● **REQUIREMENT**:
Number of lines with "pixels" in the data: give that figure by itself.

(Stored data entries)
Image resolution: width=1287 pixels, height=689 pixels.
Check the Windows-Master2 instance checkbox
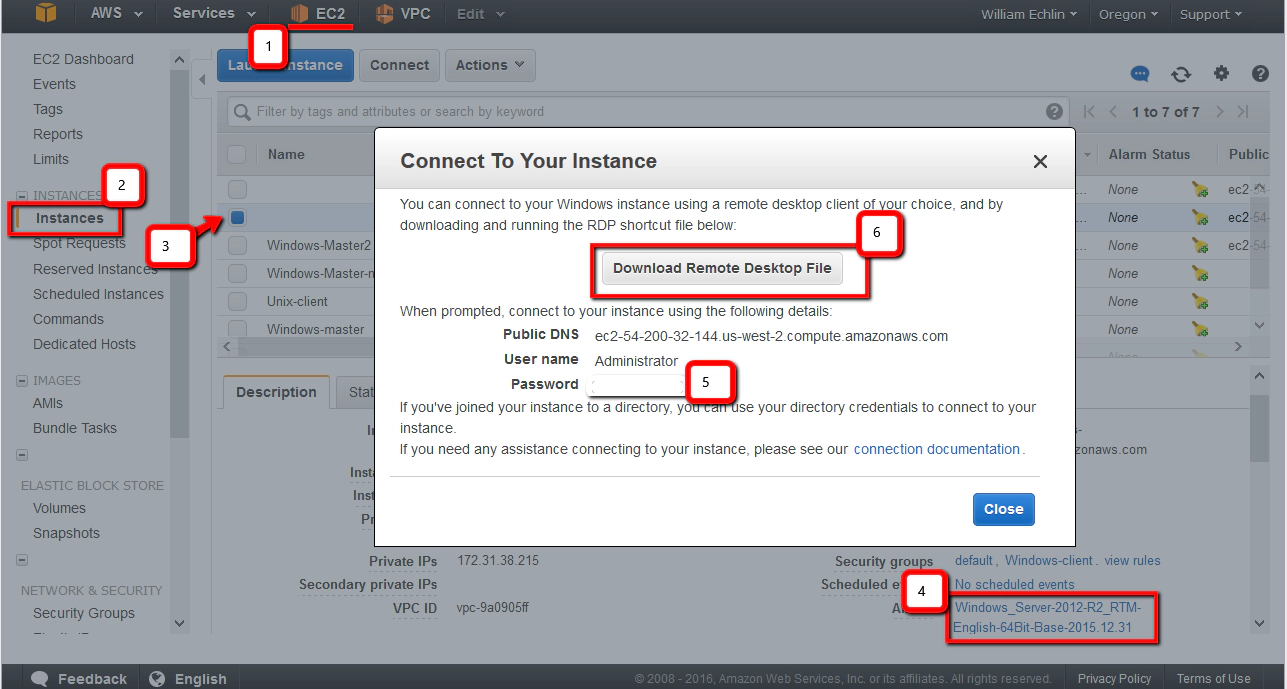coord(235,245)
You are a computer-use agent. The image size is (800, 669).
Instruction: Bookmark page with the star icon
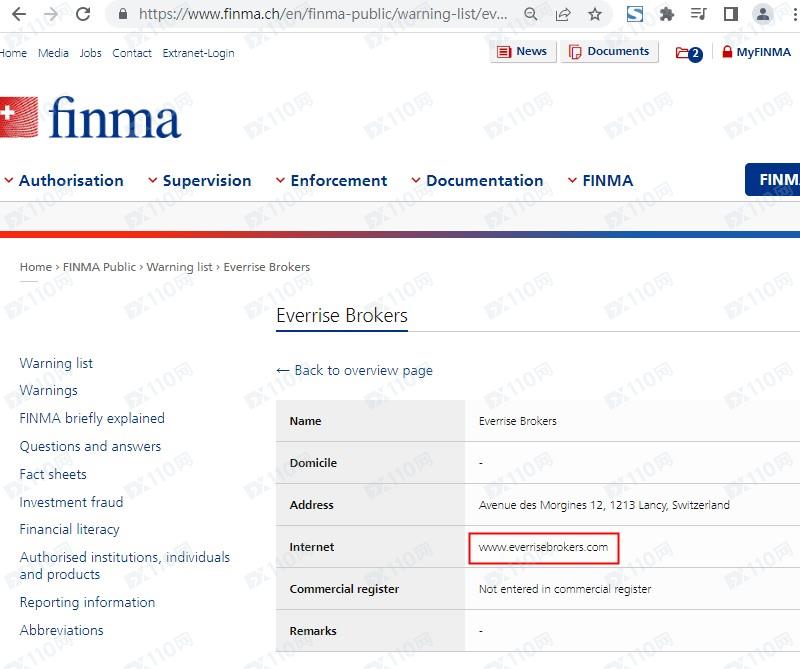click(x=595, y=14)
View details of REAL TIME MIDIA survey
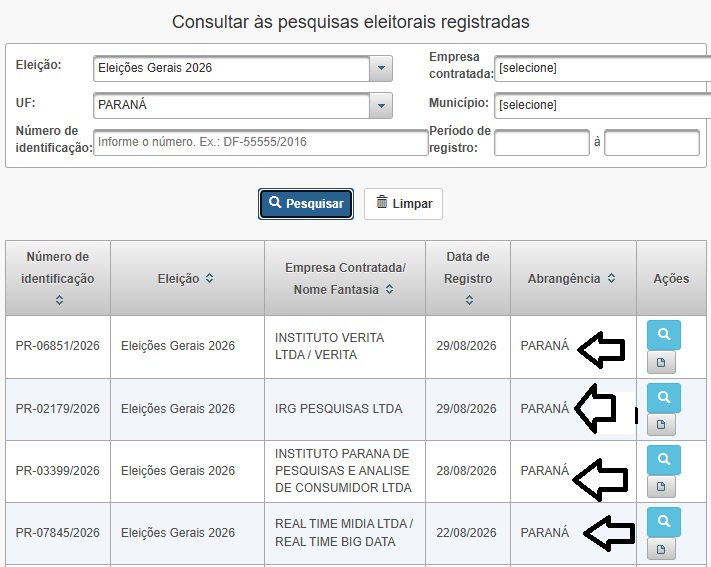Viewport: 711px width, 567px height. click(663, 522)
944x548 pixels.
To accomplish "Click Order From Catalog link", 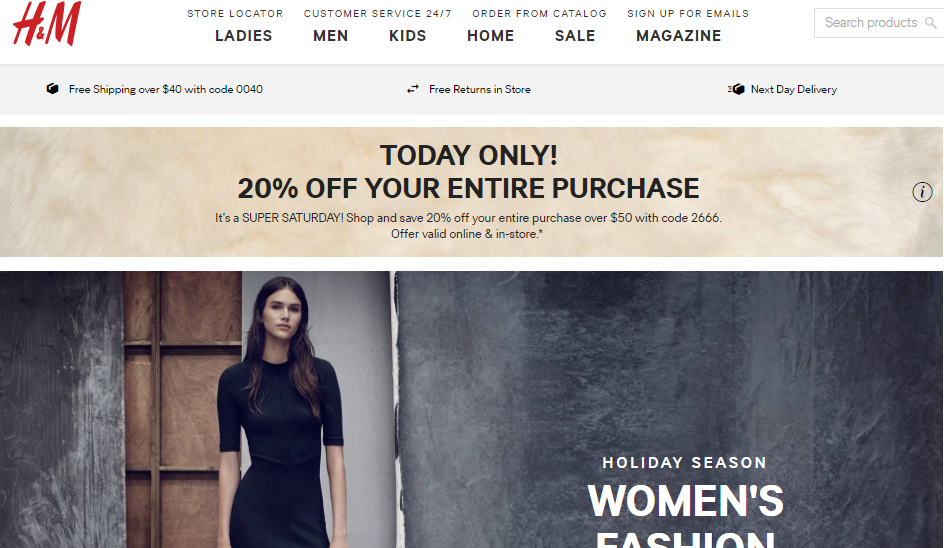I will [x=539, y=13].
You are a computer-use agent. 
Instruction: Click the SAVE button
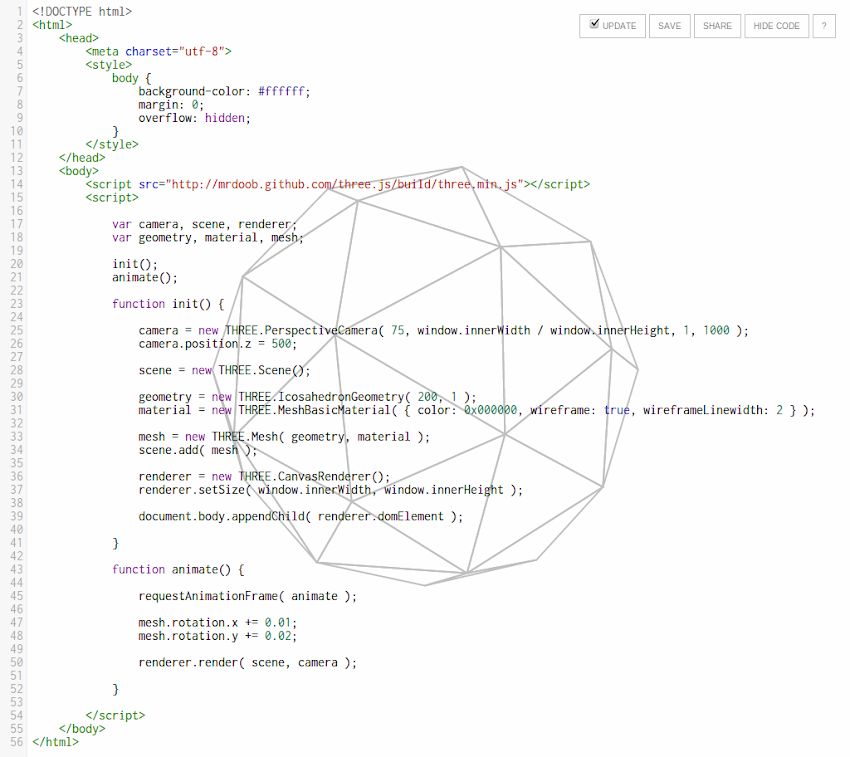(x=669, y=25)
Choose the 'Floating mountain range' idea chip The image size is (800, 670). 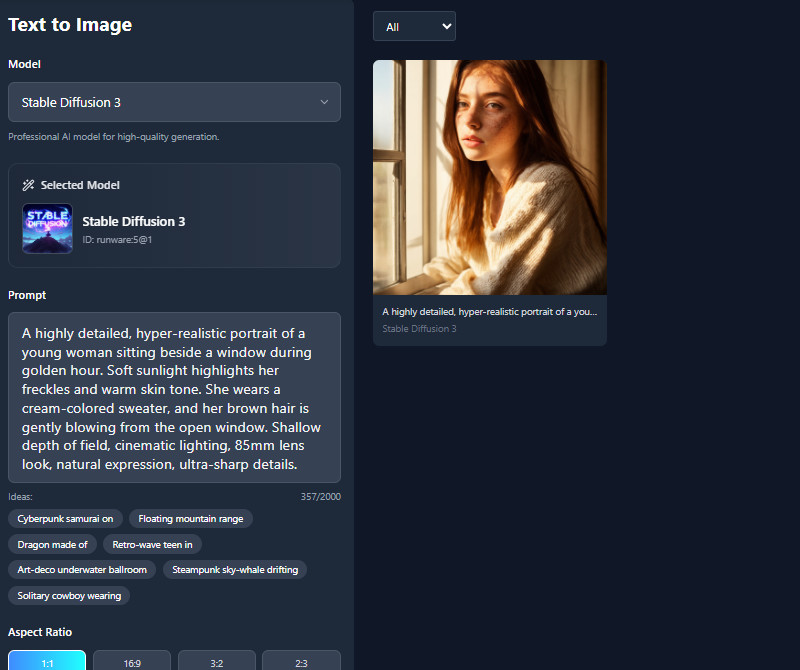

● **RESPONSE BELOW**:
2